INSTRUCTIONS FOR THE TASK: Reproduce, word for word, the part of the runtime fleet document below that begins at the words "This document explains" and ends after the words "in the repo.".

EXTRACT TO READ:
══════
This document explains the runtime fleet: the servers uptime-bench operates, what each component is for, and how traffic moves between them. It is focused on the deployed test environment rather than every Go package in the repo.
flowchart LR
Operator["Operator / CI"]
subgraph Control["Control and storage"]
Harness["Harness server<br/>cmd/harness"]
DB[("MySQL<br/>run log + metrics")]
end
subgraph Fleet["Controlled benchmark fleet"]
Target["Target server(s)<br/>cmd/target<br/>public :80/:443<br/>control :9000"]
DNS["DNS server(s)<br/>cmd/dns<br/>public :53 UDP/TCP<br/>control :9100"]
Certmint["Certmint server<br/>cmd/certmint<br/>library API :9200"]
end
subgraph External["Outside the fleet"]
VendorAPI["Monitoring service APIs<br/>Jetmon, Pingdom, UptimeRobot,<br/>Datadog, Better Uptime,<br/>Gatus, Uptime Kuma"]
Probes["Vendor probe workers"]
Registrar["Domain registrar<br/>NS + glue records"]
end
Operator -->|"starts harness, deploys binaries"| Harness
Harness -->|"SQL writes and reads"| DB
Harness -->|"provision, retrieve, deprovision"| VendorAPI
Harness -->|"activate/deactivate failures"| Target
Harness -->|"activate/deactivate DNS failures"| DNS
Harness -->|"push cert-library source"| Target
VendorAPI -->|"schedules checks"| Probes
Probes -->|"resolve benchmark hostnames"| DNS
Probes -->|"HTTP / HTTPS / TCP checks"| Target
Registrar -->|"delegates domains to"| DNS
Certmint -->|"ACME DNS-01 TXT updates"| DNS
Target -->|"poll manifest + PEM files"| Certmint
| Component | Runs | Public traffic | Control traffic | Purpose |
|---|---|---|---|---|
| Harness server | cmd/harness, usually MySQL |
None required for probes | Outbound to every fleet member and monitoring API | Orchestrates runs. It reads fleet.toml, services.toml, and scenario/campaign TOML, provisions monitors, activates failures, collects reports, records ground truth, derives metrics, and generates campaign data. |
| MySQL | MySQL server | None | SQL from harness, measurement, and report tooling | Stores the canonical record: scenario runs, campaign runs, ground-truth events, monitor reports, and derived metrics. It is the audit trail, not a cache. |
| Target server | cmd/target |
HTTP on :80, HTTPS on :443, TCP probe traffic |
Authenticated HTTP control on :9000 |
Hosts the benchmark websites. It injects non-DNS failures such as HTTP status changes, timeouts, partial bodies, redirects, content tampering, TCP failures, and TLS failures. |
| DNS server | cmd/dns |
Authoritative DNS on :53 UDP/TCP |
Authenticated HTTP control on :9100 |
Serves benchmark domains and injects DNS failures. Multiple DNS servers let the benchmark fail one nameserver while others remain healthy. |
| Certmint server | cmd/certmint |
Optional read-only cert-library API on :9200 |
ACME TXT writes to DNS server control APIs | Produces the certificate library used by TLS expiry and expiring-certificate scenarios. It mints certificates slowly, archives them, and publishes a manifest plus PEM files for targets to poll. |
| Monitoring services | Vendor-hosted services and Jetmon deployments | Probe traffic originates from vendor infrastructure | API calls from adapters | These are the systems being evaluated. uptime-bench configures their monitors, then records what they detected and when. |
This is the path monitoring services see. It should look like ordinary internet monitoring against ordinary websites.
══════
SUPPLIED ENTRIES:
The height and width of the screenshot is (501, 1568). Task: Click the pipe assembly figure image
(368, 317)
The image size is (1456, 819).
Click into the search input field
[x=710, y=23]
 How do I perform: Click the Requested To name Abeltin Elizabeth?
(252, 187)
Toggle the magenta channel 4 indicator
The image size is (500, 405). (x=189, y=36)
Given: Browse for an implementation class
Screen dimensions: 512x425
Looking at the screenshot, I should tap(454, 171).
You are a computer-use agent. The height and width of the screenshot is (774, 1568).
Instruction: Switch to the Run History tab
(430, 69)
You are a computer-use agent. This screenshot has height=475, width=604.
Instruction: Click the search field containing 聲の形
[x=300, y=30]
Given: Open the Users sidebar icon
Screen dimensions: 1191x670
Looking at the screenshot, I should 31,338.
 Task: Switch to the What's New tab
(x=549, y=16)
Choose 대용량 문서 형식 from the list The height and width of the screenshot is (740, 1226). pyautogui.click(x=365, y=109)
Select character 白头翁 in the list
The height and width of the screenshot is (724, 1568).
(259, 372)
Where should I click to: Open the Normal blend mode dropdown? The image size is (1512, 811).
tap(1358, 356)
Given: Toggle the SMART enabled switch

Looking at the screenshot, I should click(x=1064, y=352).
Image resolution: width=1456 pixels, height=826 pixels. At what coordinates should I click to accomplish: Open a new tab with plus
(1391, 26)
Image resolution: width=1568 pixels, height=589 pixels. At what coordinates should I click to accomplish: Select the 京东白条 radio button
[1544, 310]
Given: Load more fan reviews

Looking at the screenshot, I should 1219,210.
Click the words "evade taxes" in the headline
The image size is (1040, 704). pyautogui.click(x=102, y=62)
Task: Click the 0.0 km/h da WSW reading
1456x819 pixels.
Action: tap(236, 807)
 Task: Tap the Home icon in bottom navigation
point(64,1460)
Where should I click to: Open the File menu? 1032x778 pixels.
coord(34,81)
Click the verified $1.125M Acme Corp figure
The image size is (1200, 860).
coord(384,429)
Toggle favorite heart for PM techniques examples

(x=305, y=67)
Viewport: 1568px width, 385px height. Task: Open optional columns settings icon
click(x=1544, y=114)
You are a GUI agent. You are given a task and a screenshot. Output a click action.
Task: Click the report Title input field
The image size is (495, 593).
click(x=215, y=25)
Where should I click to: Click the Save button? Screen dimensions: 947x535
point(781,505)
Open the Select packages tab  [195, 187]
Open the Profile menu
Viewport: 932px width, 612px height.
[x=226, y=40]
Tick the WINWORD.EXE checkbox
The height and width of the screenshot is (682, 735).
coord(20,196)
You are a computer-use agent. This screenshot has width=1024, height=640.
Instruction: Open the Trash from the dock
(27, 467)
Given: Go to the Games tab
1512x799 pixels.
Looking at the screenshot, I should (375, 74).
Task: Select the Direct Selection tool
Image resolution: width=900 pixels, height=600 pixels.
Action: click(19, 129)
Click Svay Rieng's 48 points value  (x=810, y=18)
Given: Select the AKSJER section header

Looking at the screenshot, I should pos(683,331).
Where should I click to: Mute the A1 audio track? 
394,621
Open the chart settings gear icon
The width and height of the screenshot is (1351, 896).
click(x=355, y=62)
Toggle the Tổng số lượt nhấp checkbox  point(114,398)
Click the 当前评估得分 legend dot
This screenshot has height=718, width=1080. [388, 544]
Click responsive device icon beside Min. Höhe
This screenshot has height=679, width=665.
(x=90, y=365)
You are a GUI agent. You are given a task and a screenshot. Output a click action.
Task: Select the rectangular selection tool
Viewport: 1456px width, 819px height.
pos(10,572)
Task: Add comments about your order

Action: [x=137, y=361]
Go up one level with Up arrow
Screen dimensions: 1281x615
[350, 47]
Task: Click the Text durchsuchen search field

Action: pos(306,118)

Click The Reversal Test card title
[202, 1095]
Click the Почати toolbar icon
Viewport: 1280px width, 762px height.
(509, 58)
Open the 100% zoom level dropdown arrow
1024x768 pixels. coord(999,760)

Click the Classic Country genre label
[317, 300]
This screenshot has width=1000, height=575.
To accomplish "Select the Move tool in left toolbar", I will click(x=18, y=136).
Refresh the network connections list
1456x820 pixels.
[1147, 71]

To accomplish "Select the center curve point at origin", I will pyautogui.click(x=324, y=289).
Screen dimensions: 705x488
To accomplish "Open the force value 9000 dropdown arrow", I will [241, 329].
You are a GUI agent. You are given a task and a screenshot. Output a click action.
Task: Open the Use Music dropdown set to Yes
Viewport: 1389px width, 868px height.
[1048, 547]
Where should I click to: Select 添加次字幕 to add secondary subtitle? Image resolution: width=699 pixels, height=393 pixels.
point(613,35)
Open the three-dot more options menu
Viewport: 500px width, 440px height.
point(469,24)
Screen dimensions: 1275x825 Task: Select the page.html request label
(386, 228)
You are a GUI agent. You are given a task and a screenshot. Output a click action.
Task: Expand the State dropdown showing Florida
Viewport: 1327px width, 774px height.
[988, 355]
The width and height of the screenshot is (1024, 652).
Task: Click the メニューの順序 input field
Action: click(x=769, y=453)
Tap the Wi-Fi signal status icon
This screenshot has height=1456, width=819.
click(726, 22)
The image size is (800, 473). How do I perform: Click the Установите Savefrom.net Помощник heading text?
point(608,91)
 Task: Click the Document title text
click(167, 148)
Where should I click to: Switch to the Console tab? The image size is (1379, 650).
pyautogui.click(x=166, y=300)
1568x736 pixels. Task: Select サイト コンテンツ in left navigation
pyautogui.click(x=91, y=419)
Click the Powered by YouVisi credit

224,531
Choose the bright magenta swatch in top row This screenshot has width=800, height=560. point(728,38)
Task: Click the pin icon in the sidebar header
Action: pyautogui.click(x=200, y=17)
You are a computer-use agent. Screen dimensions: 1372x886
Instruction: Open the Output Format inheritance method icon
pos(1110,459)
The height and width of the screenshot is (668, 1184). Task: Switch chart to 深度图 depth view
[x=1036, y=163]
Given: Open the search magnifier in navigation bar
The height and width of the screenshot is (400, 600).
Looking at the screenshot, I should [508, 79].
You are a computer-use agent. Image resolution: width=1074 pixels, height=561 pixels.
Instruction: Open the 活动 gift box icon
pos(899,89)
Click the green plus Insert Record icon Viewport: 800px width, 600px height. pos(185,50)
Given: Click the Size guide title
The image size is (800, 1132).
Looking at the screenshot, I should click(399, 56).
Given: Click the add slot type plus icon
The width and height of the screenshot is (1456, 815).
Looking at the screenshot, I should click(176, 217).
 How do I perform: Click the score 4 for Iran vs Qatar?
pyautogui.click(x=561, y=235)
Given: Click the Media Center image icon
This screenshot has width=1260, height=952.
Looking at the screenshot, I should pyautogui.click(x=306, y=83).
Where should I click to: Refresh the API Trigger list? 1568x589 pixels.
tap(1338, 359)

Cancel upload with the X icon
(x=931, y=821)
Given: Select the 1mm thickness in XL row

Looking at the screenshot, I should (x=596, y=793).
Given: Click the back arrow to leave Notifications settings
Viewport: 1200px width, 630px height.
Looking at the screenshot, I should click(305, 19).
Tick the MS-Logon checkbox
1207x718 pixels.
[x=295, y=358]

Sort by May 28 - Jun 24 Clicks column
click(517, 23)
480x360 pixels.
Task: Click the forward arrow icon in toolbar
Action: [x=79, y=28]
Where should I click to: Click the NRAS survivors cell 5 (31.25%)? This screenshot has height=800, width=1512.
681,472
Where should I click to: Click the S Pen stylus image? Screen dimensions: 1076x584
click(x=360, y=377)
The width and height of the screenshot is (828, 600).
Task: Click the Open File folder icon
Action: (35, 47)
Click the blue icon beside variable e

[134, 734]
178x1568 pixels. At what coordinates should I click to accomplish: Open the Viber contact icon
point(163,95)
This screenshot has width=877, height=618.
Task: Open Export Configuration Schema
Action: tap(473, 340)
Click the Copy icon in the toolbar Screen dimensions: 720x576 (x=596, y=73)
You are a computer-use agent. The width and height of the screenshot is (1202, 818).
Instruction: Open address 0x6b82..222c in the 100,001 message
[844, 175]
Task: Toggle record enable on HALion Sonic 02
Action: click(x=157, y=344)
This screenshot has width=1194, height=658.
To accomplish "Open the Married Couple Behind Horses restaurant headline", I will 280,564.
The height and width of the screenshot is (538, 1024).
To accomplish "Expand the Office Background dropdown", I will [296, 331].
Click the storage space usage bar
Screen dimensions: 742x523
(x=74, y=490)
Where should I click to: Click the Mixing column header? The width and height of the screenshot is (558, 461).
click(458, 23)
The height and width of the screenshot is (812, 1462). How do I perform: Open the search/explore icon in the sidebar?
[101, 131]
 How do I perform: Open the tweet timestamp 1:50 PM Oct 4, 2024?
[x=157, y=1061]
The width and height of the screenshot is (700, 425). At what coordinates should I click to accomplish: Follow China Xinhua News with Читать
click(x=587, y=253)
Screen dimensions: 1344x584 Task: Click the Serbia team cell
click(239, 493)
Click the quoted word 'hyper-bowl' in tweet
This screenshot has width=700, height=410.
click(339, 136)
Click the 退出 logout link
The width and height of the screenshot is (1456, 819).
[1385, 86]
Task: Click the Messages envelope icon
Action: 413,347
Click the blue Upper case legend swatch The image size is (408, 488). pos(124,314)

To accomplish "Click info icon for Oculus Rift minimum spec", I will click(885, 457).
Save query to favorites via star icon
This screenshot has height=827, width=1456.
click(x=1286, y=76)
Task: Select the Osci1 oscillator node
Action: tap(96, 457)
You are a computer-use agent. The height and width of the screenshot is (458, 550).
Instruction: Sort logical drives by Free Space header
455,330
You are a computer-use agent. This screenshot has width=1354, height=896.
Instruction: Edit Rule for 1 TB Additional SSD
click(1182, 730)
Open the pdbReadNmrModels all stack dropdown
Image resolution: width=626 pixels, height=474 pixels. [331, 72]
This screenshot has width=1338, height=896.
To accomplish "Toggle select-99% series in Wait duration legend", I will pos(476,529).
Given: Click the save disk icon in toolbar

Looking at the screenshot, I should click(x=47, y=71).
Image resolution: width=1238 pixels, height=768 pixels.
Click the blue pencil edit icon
══════
TASK ANSWER:
This document explains the runtime fleet: the servers uptime-bench operates, what each component is for, and how traffic moves between them. It is focused on the deployed test environment rather than every Go package in the repo.